▶ **Exercise aim**
Bring back every record exactly, except for the pictures, which stay out.

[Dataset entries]
+===+

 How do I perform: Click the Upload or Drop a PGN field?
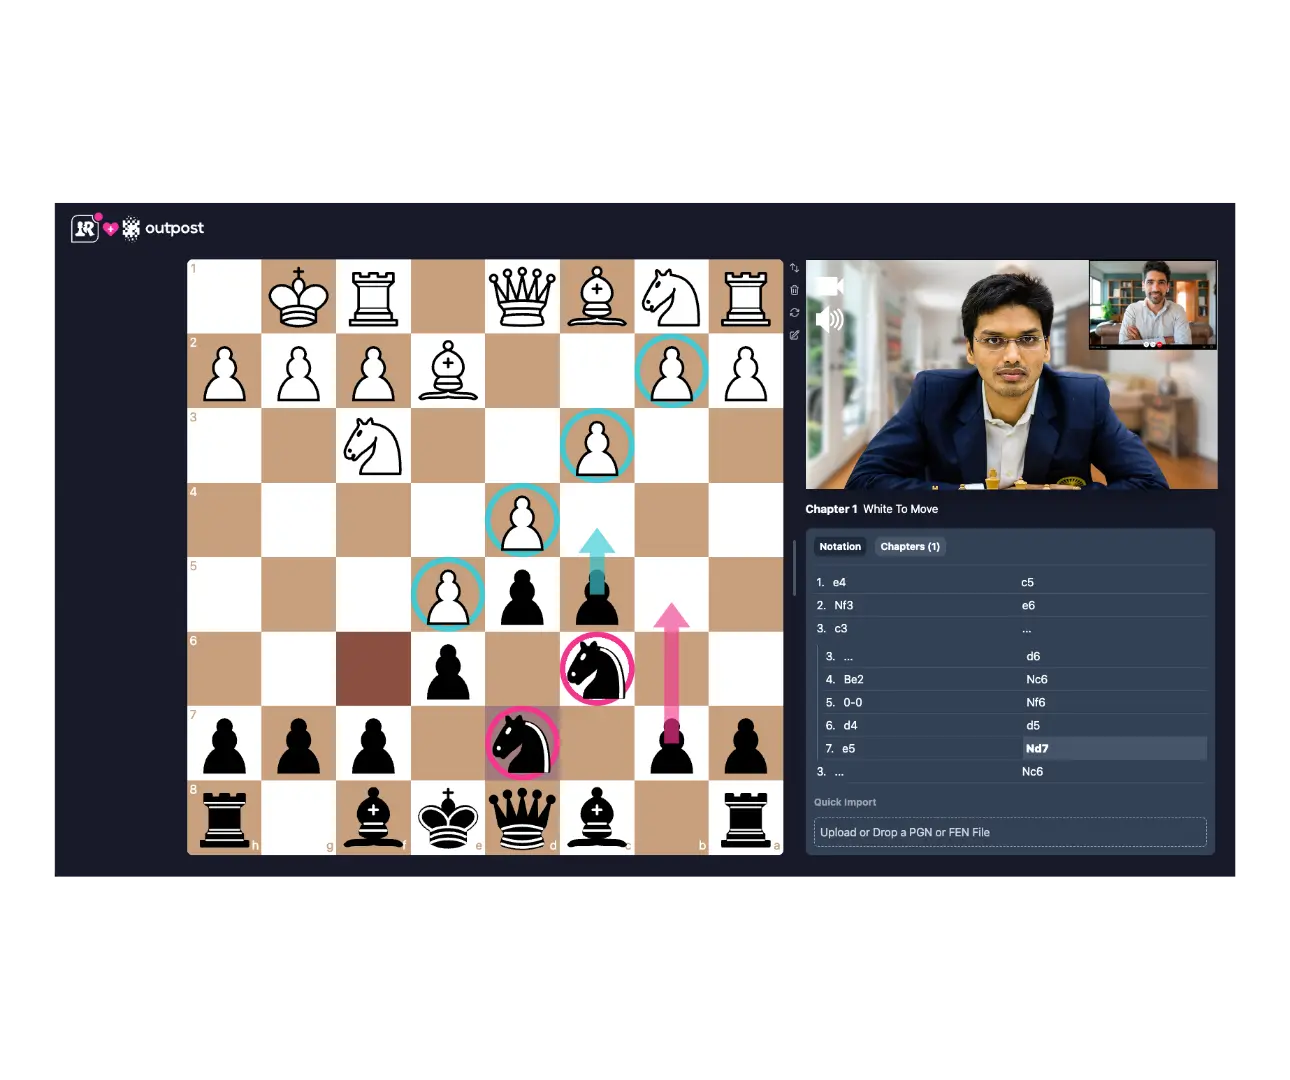1009,832
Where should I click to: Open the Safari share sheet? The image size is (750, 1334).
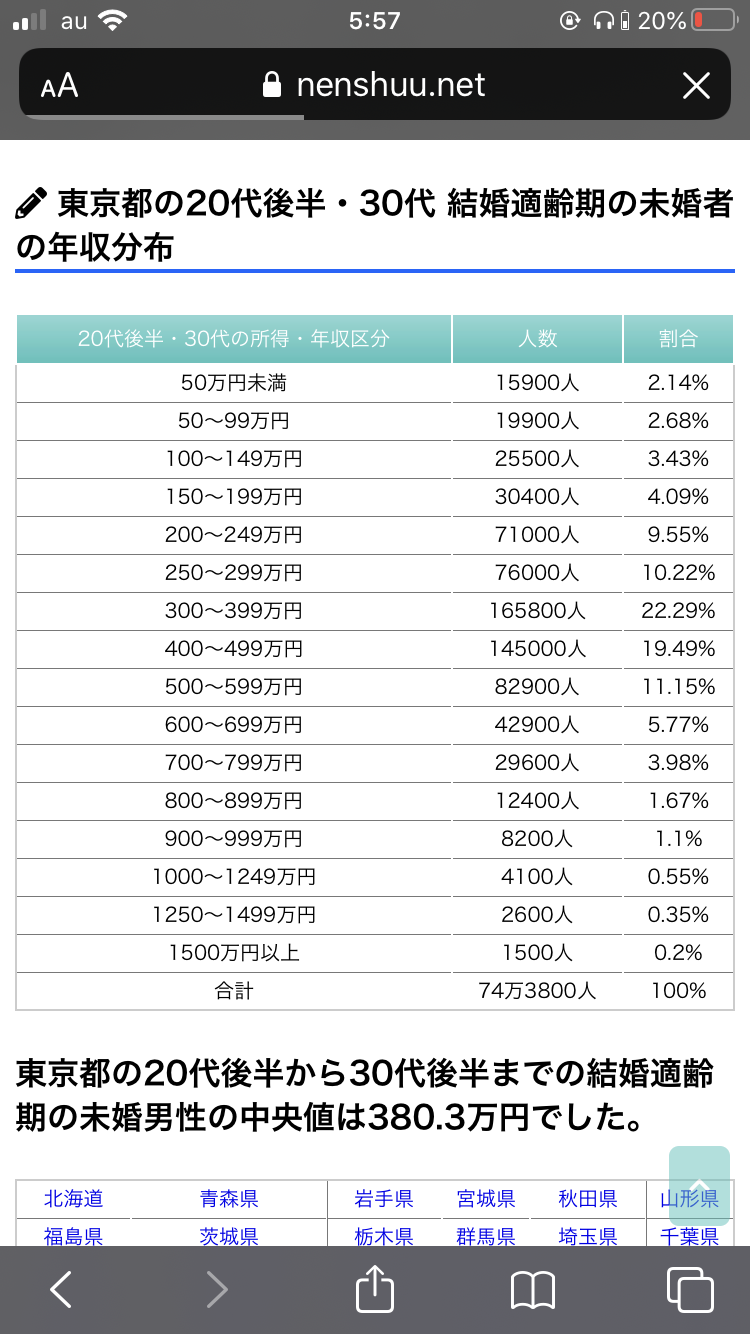[x=375, y=1288]
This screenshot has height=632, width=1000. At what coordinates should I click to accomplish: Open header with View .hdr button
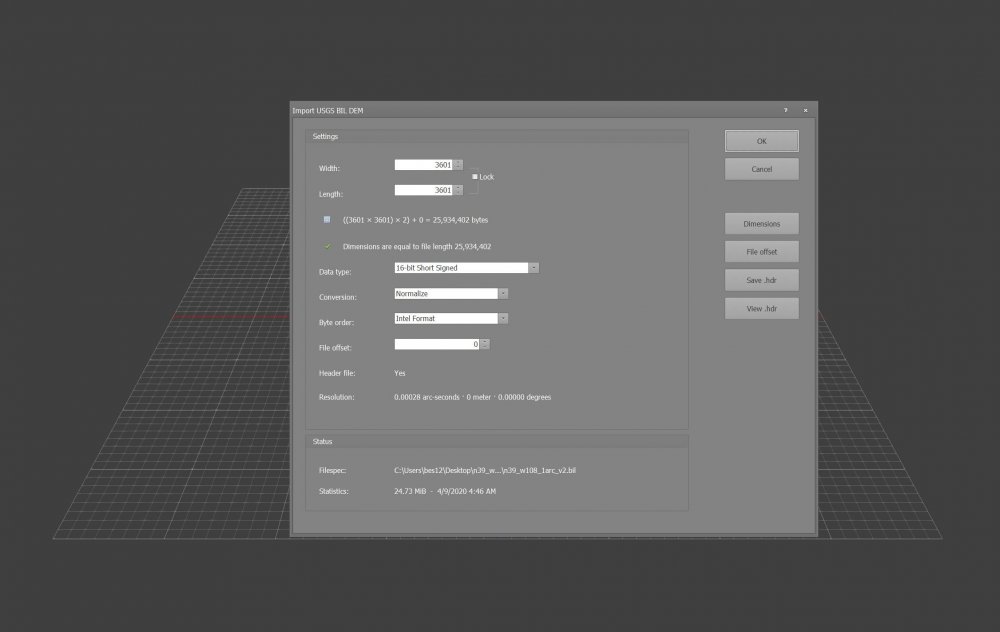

+===+

▶ **Response**
 How do I perform: Click the Upload or Drop a PGN field?
1009,832
Where should I click to: Open the Safari share sheet? The image size is (750, 1334).
[x=375, y=1288]
This screenshot has height=632, width=1000. At what coordinates should I click to accomplish: Open header with View .hdr button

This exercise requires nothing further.